↓

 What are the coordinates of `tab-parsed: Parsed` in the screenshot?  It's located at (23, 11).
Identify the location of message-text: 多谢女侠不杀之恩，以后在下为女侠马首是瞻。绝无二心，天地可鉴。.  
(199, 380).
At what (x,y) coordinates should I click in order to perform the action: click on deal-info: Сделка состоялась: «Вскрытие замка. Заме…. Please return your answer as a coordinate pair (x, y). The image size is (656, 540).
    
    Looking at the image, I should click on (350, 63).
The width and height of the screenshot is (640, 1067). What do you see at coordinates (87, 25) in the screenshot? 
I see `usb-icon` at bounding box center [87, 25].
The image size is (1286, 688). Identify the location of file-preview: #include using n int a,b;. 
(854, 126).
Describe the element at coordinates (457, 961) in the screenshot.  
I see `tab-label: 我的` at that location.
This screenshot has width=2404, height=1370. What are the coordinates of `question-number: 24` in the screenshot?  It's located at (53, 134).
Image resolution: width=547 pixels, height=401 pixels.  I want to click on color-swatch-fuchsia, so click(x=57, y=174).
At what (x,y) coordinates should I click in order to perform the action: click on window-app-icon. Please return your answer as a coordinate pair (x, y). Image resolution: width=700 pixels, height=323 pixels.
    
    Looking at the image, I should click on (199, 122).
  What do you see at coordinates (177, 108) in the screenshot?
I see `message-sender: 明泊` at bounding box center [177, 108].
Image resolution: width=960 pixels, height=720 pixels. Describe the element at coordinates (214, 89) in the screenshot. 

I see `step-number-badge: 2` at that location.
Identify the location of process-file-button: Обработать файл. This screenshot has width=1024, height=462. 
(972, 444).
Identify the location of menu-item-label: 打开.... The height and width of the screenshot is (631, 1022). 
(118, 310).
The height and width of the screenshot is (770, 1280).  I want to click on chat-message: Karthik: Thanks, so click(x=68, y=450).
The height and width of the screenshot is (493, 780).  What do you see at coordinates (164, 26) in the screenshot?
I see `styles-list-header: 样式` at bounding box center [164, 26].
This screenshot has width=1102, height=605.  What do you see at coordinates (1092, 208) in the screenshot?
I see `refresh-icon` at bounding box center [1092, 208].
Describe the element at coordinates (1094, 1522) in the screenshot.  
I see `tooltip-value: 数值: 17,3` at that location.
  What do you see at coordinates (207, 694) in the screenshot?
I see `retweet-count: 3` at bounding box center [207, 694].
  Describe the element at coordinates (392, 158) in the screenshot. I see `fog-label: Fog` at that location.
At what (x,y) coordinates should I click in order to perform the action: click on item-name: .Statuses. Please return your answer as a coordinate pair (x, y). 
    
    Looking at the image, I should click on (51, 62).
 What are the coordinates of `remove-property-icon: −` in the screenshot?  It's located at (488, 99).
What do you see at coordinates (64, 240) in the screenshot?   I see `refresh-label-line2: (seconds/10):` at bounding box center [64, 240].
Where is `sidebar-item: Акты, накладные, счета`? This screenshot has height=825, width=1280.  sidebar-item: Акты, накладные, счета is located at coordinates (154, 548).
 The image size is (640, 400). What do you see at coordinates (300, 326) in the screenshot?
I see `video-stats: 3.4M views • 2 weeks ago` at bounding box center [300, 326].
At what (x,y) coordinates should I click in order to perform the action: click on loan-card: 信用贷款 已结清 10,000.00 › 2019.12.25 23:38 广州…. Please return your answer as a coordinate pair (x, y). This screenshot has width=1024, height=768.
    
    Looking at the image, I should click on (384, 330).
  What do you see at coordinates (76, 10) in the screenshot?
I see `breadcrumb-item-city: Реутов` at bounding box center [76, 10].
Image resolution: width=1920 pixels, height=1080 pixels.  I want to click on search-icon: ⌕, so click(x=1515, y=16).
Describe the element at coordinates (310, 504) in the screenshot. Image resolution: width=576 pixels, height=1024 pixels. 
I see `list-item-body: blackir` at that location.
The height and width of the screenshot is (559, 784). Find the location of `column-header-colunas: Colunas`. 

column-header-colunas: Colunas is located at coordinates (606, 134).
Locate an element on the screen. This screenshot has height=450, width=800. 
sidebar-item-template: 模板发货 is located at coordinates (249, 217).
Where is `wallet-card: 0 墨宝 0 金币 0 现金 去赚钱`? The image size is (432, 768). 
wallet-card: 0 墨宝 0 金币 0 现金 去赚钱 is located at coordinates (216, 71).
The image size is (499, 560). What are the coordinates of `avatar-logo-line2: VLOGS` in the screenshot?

↑

• _The task_
Return every line of the material above verbatim, from first to last, with no changes.

• _Exercise answer_
 What are the coordinates of `tab-parsed: Parsed` in the screenshot?  It's located at (23, 11).
Identify the location of message-text: 多谢女侠不杀之恩，以后在下为女侠马首是瞻。绝无二心，天地可鉴。.  
(199, 380).
At what (x,y) coordinates should I click in order to perform the action: click on deal-info: Сделка состоялась: «Вскрытие замка. Заме…. Please return your answer as a coordinate pair (x, y). The image size is (656, 540).
    
    Looking at the image, I should click on (350, 63).
The width and height of the screenshot is (640, 1067). What do you see at coordinates (87, 25) in the screenshot? 
I see `usb-icon` at bounding box center [87, 25].
The image size is (1286, 688). Identify the location of file-preview: #include using n int a,b;. 
(854, 126).
Describe the element at coordinates (457, 961) in the screenshot.  
I see `tab-label: 我的` at that location.
This screenshot has width=2404, height=1370. What are the coordinates of `question-number: 24` in the screenshot?  It's located at (53, 134).
Image resolution: width=547 pixels, height=401 pixels.  I want to click on color-swatch-fuchsia, so click(x=57, y=174).
At what (x,y) coordinates should I click in order to perform the action: click on window-app-icon. Please return your answer as a coordinate pair (x, y). Image resolution: width=700 pixels, height=323 pixels.
    
    Looking at the image, I should click on (199, 122).
  What do you see at coordinates (177, 108) in the screenshot?
I see `message-sender: 明泊` at bounding box center [177, 108].
Image resolution: width=960 pixels, height=720 pixels. Describe the element at coordinates (214, 89) in the screenshot. 

I see `step-number-badge: 2` at that location.
Identify the location of process-file-button: Обработать файл. This screenshot has width=1024, height=462. 
(972, 444).
Identify the location of menu-item-label: 打开.... The height and width of the screenshot is (631, 1022). 
(118, 310).
The height and width of the screenshot is (770, 1280).  I want to click on chat-message: Karthik: Thanks, so click(x=68, y=450).
The height and width of the screenshot is (493, 780).  What do you see at coordinates (164, 26) in the screenshot?
I see `styles-list-header: 样式` at bounding box center [164, 26].
This screenshot has width=1102, height=605.  What do you see at coordinates (1092, 208) in the screenshot?
I see `refresh-icon` at bounding box center [1092, 208].
Describe the element at coordinates (1094, 1522) in the screenshot.  
I see `tooltip-value: 数值: 17,3` at that location.
  What do you see at coordinates (207, 694) in the screenshot?
I see `retweet-count: 3` at bounding box center [207, 694].
  Describe the element at coordinates (392, 158) in the screenshot. I see `fog-label: Fog` at that location.
At what (x,y) coordinates should I click in order to perform the action: click on item-name: .Statuses. Please return your answer as a coordinate pair (x, y). 
    
    Looking at the image, I should click on (51, 62).
 What are the coordinates of `remove-property-icon: −` in the screenshot?  It's located at (488, 99).
What do you see at coordinates (64, 240) in the screenshot?   I see `refresh-label-line2: (seconds/10):` at bounding box center [64, 240].
Where is `sidebar-item: Акты, накладные, счета`? This screenshot has height=825, width=1280.  sidebar-item: Акты, накладные, счета is located at coordinates (154, 548).
 The image size is (640, 400). What do you see at coordinates (300, 326) in the screenshot?
I see `video-stats: 3.4M views • 2 weeks ago` at bounding box center [300, 326].
At what (x,y) coordinates should I click in order to perform the action: click on loan-card: 信用贷款 已结清 10,000.00 › 2019.12.25 23:38 广州…. Please return your answer as a coordinate pair (x, y). This screenshot has width=1024, height=768.
    
    Looking at the image, I should click on (384, 330).
  What do you see at coordinates (76, 10) in the screenshot?
I see `breadcrumb-item-city: Реутов` at bounding box center [76, 10].
Image resolution: width=1920 pixels, height=1080 pixels.  I want to click on search-icon: ⌕, so click(x=1515, y=16).
Describe the element at coordinates (310, 504) in the screenshot. Image resolution: width=576 pixels, height=1024 pixels. 
I see `list-item-body: blackir` at that location.
The height and width of the screenshot is (559, 784). Find the location of `column-header-colunas: Colunas`. 

column-header-colunas: Colunas is located at coordinates (606, 134).
Locate an element on the screen. This screenshot has height=450, width=800. 
sidebar-item-template: 模板发货 is located at coordinates (249, 217).
Where is `wallet-card: 0 墨宝 0 金币 0 现金 去赚钱`? The image size is (432, 768). 
wallet-card: 0 墨宝 0 金币 0 现金 去赚钱 is located at coordinates (216, 71).
The image size is (499, 560). What are the coordinates of `avatar-logo-line2: VLOGS` in the screenshot?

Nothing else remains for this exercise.